At a press conference at the NYPD headquarters in Lower Manhattan on Monday, Commissioner Dermot Shea said it was “a seismic shift in the culture of how the NYPD polices this great city”, reports Xinhua news agency
Officers of the anti-crime unit specialize in undercover operations and perform patrol services in unmarked vehicles, in an attempt to spot criminals of usually violent crimes.
The unit has caused some tension between the NYPD and the community.
According to The New York Times, it has been involved in some of the city’s most notorious police shootings.
The overhaul is also “in the realm of closing one of the last chapters of stop-question-and-frisk”, said Shea, referring to a controversial policing practice that often targets minorities.
“What we always struggle with, I believe, as police executives, is not keeping crime down — it’s keeping crime down and keeping the community working with us.
“I think it’s time to move forward and change how we police in this city. We can do it with brains. We can do it with guile. We can move away from brute force,” he added.

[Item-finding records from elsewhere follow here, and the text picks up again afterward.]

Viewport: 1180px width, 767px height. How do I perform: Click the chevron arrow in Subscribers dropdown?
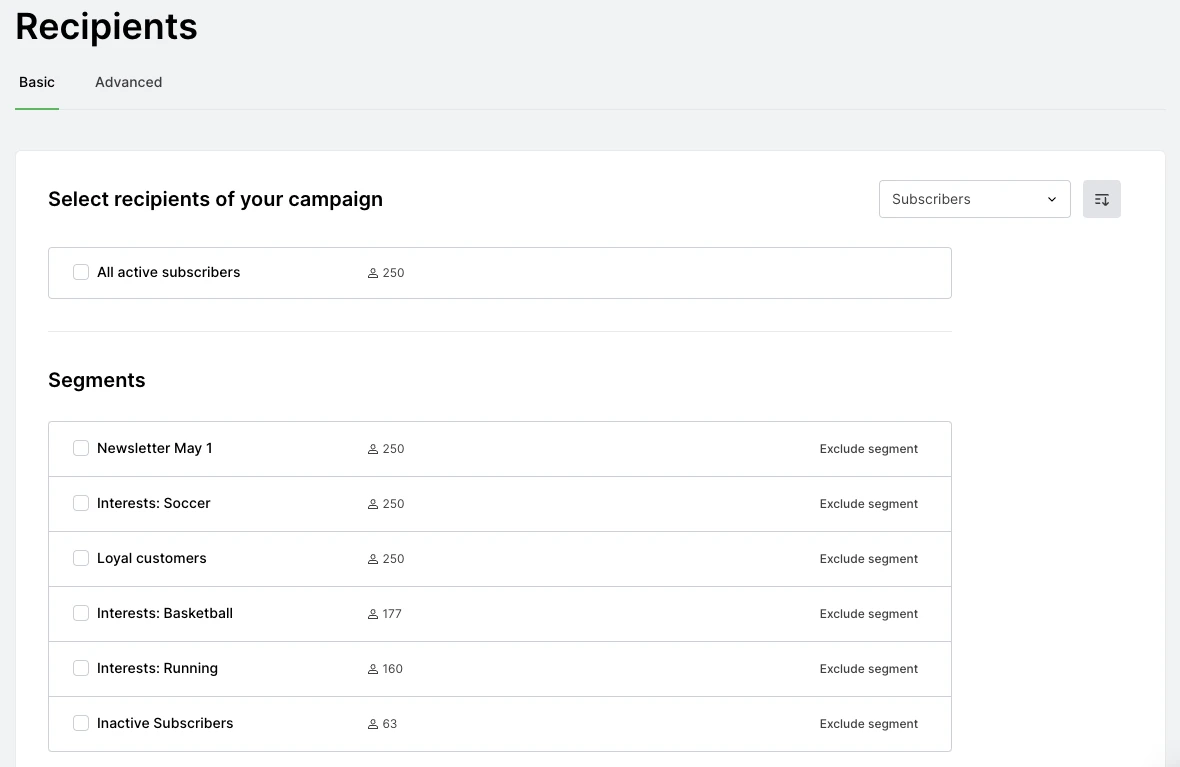tap(1051, 199)
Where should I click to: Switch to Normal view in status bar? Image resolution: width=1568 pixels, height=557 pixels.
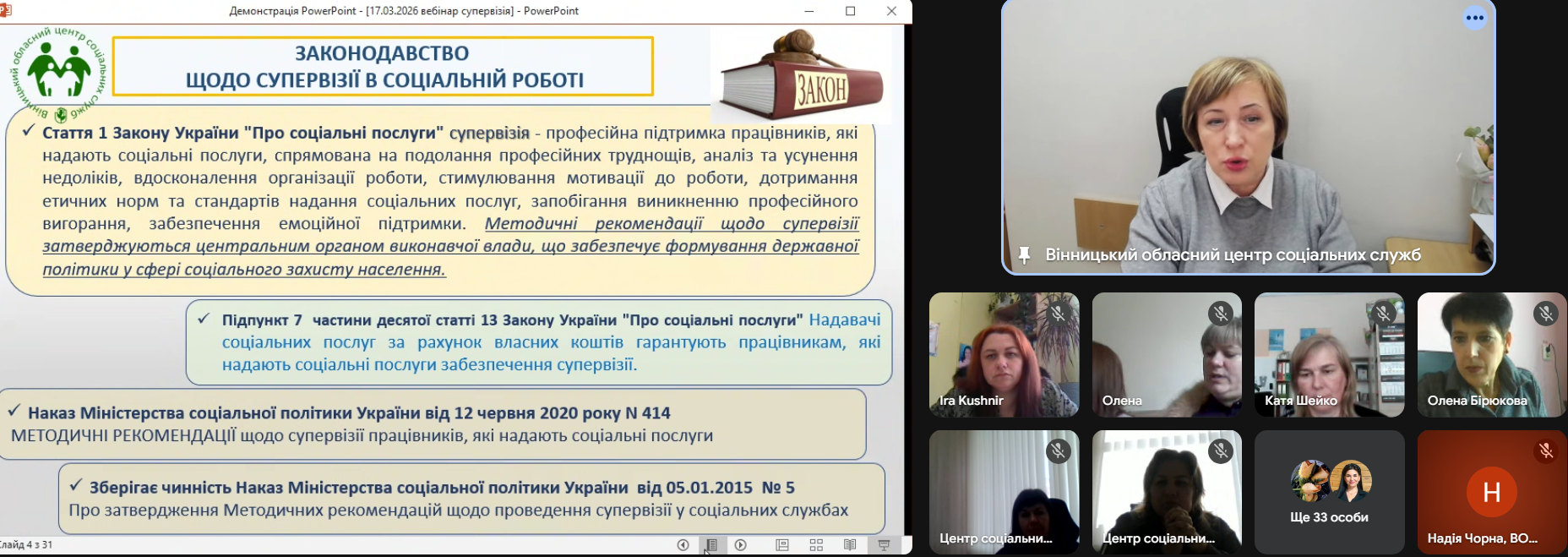[782, 545]
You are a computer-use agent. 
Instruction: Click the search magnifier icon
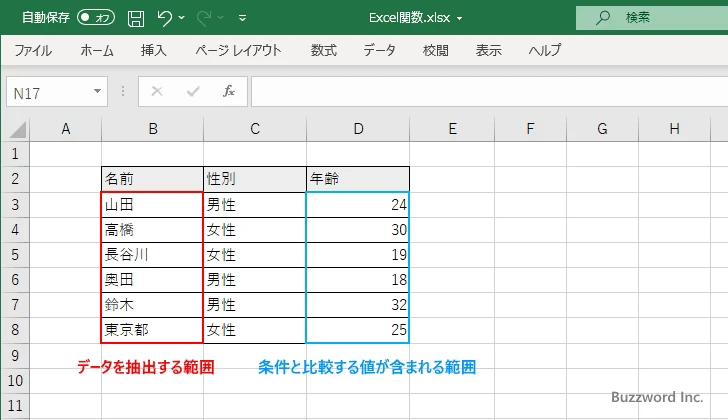click(x=603, y=17)
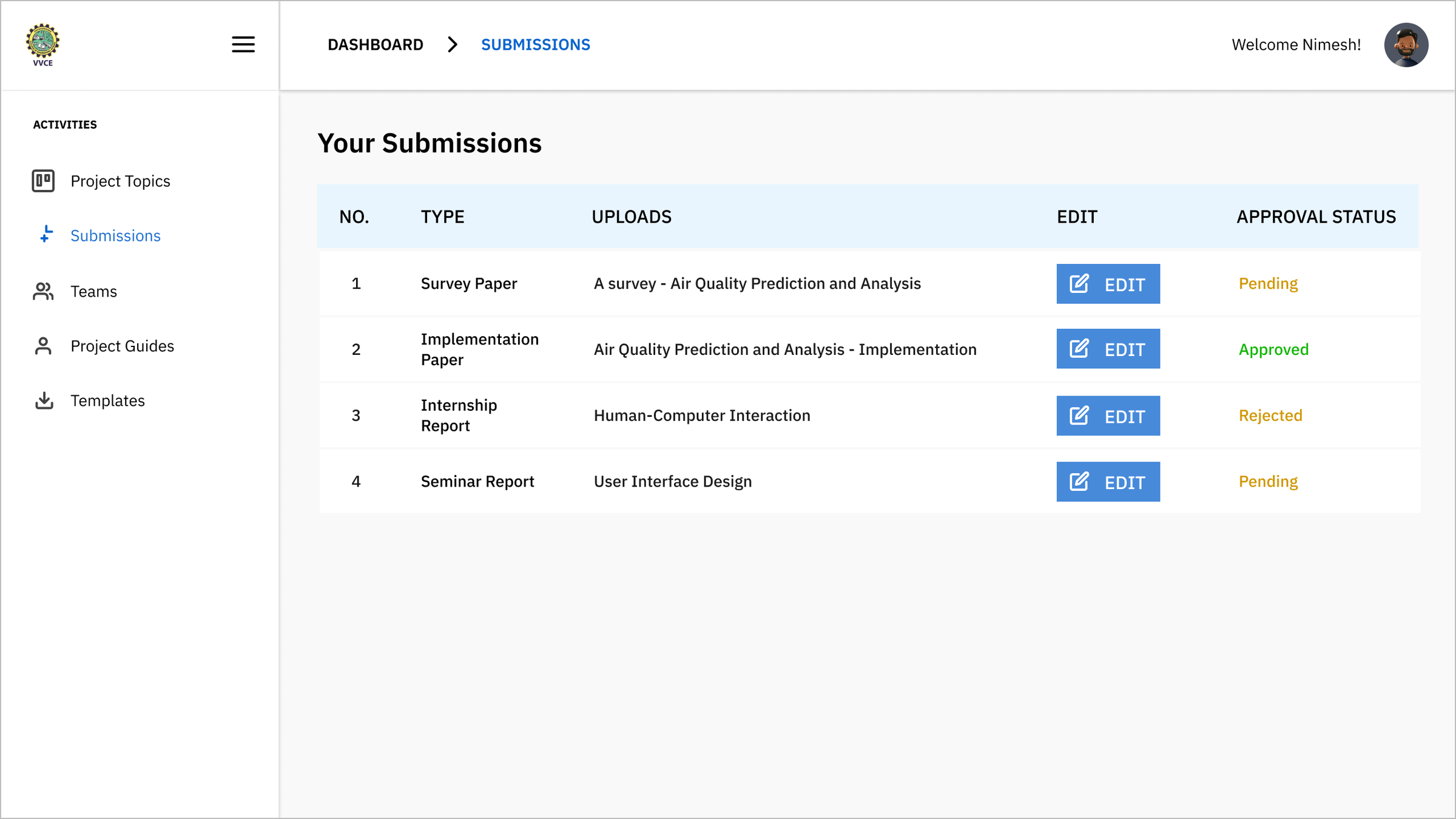Click the VVCE college logo
This screenshot has height=819, width=1456.
tap(42, 44)
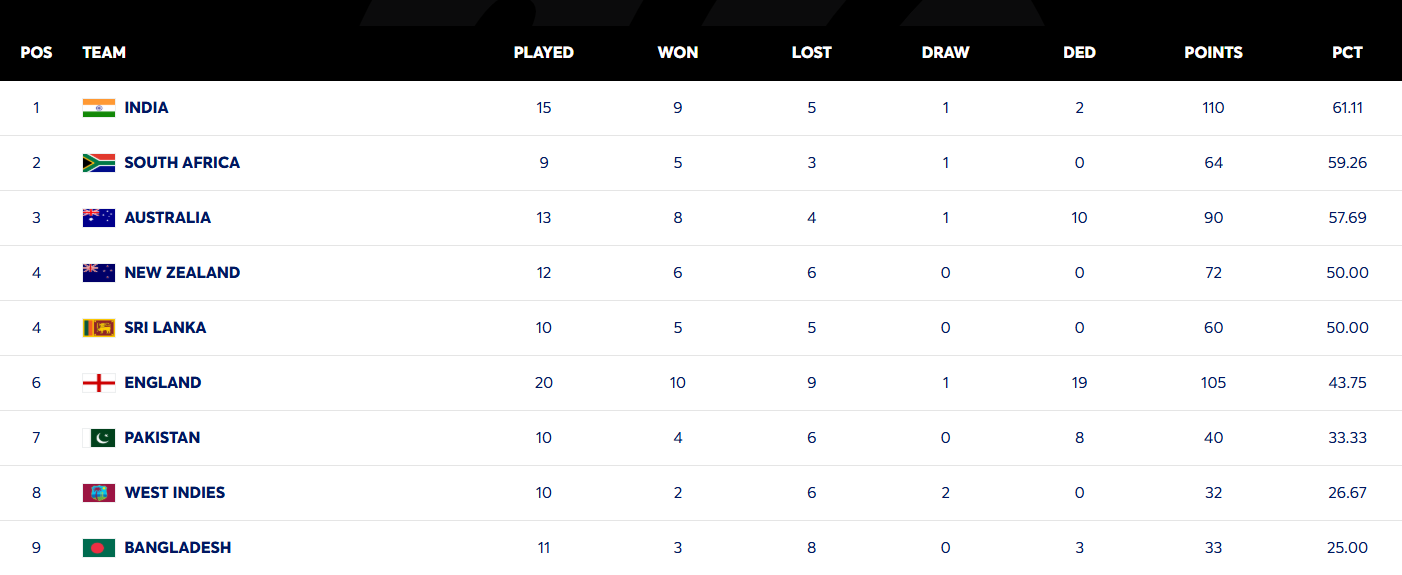
Task: Click the PCT column header
Action: (1347, 53)
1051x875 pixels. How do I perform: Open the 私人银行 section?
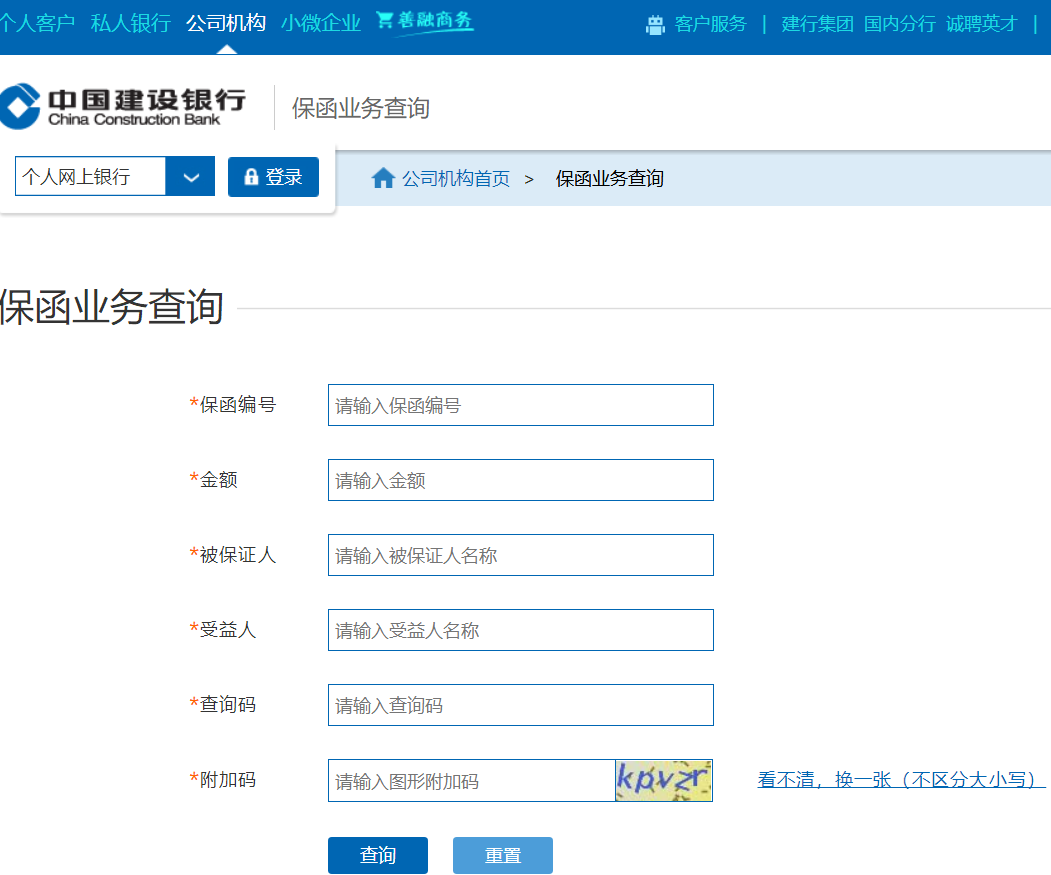click(131, 23)
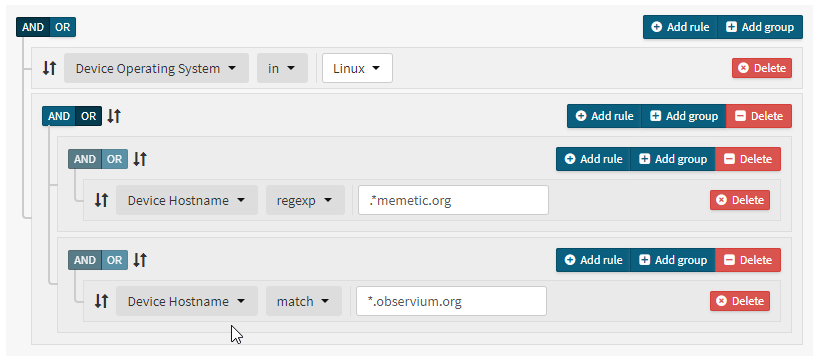Click sort arrows beside second-level AND/OR group
The image size is (819, 363).
114,116
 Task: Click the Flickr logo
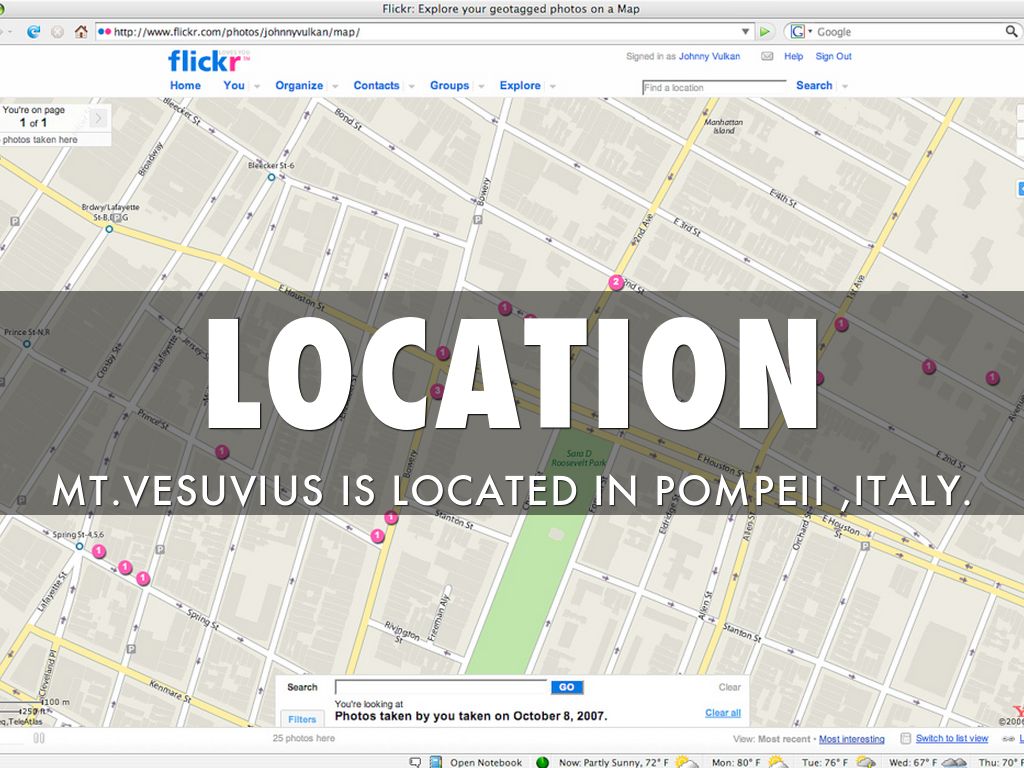click(207, 61)
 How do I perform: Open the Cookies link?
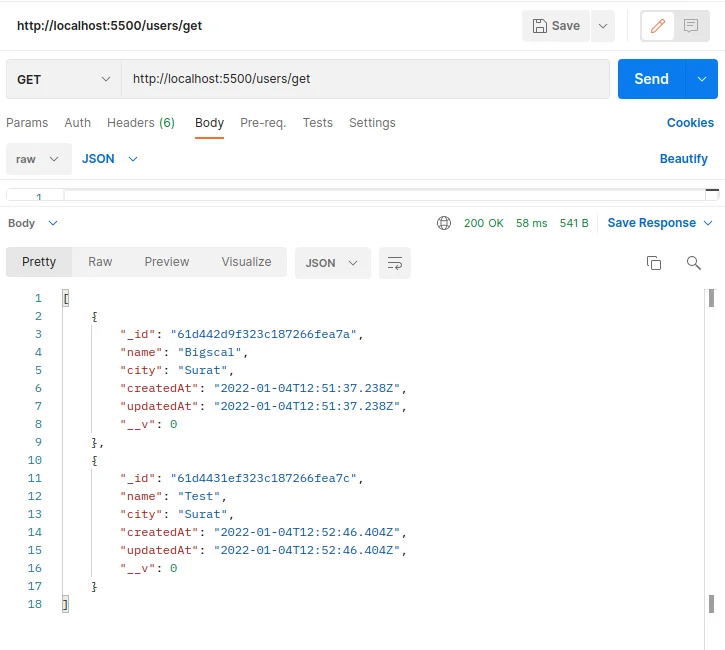tap(690, 123)
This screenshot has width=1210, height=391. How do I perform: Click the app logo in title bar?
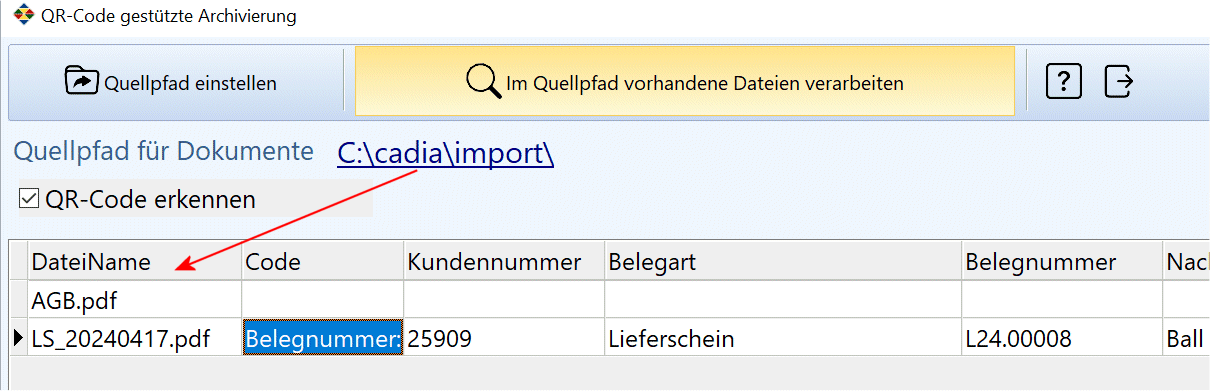22,17
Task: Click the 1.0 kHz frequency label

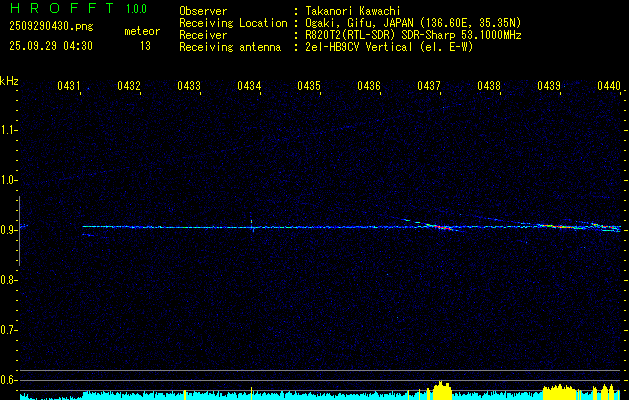Action: click(x=9, y=180)
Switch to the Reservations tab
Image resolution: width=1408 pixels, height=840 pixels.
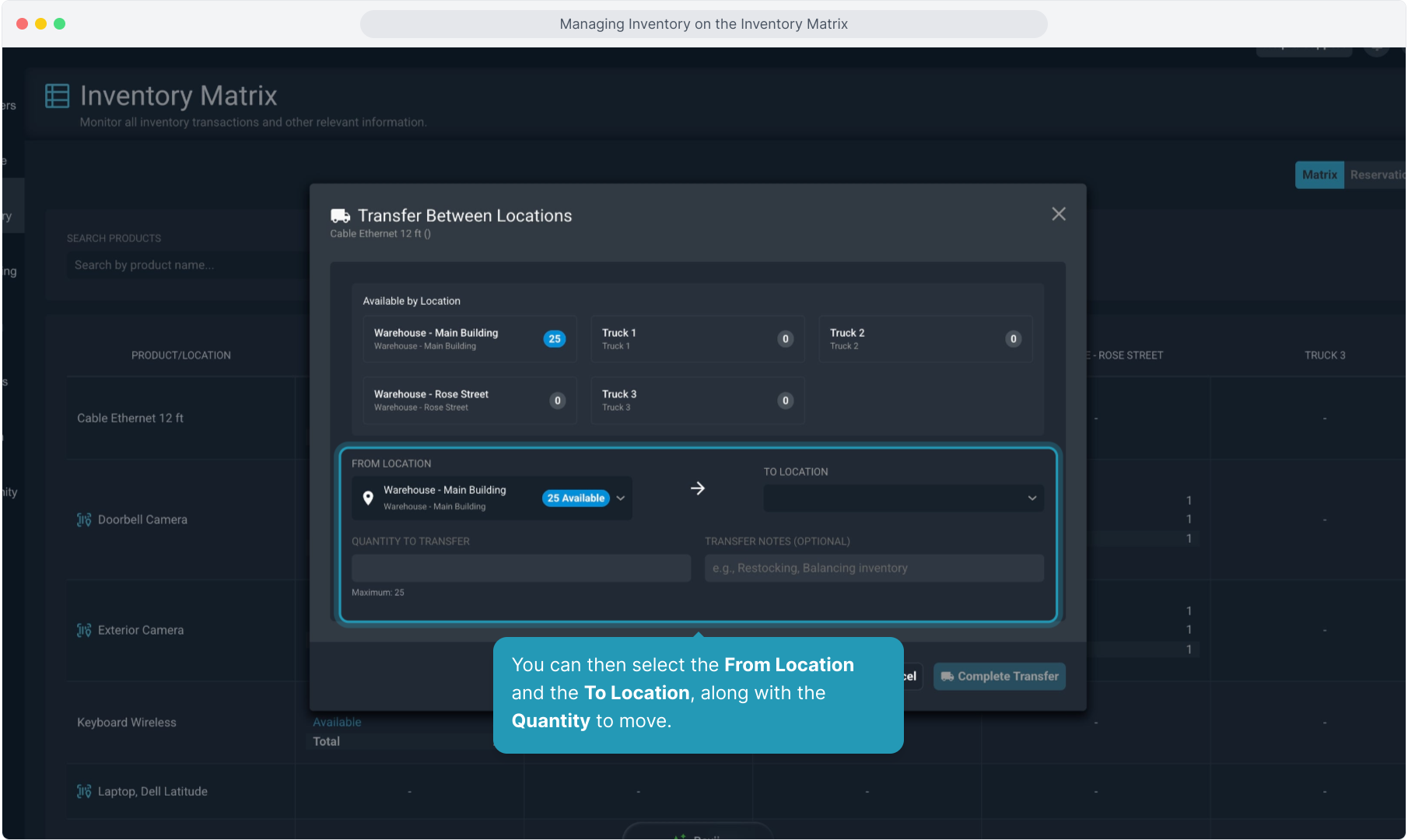(1375, 175)
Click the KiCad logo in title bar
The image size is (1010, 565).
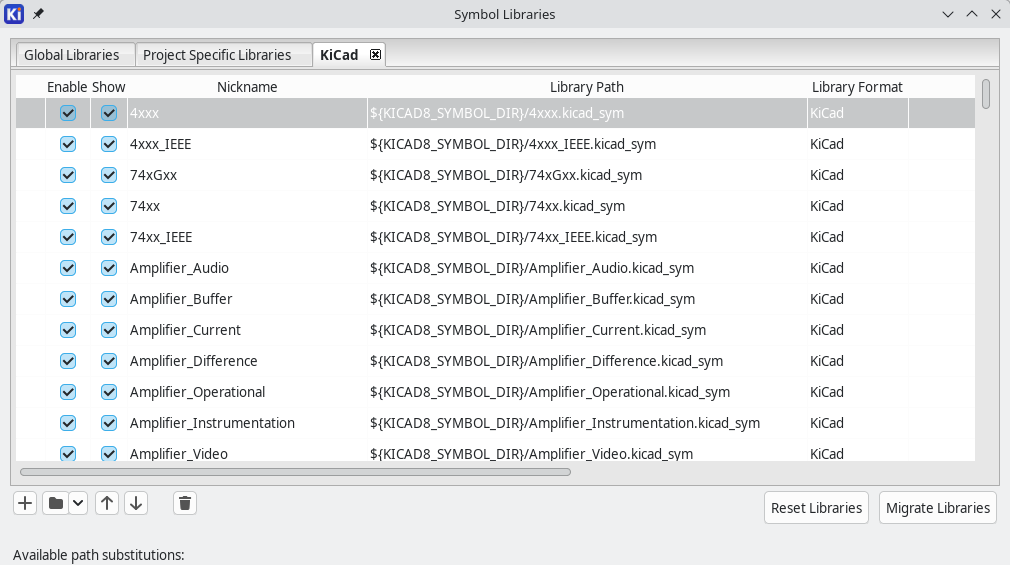click(x=15, y=14)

The announcement came after weeks of protests against police brutality in the city, during which a number of officers were disciplined for using heavy-handed tactics toward largely peaceful protesters, and one was charged with assault, criminal mischief, harassment and menacing for shoving a woman to the ground.
However, Shea noted on Monday that it is a policy shift “coming from me personally” instead of any reflection on NYPD officers, adding that discussions about the overhaul had occurred for about a year.
Last week, New York Governor Andrew Cuomo signed into law a police reform agenda that would ban chokeholds by police and allow for transparency of offices’ disciplinary records, among other reforms.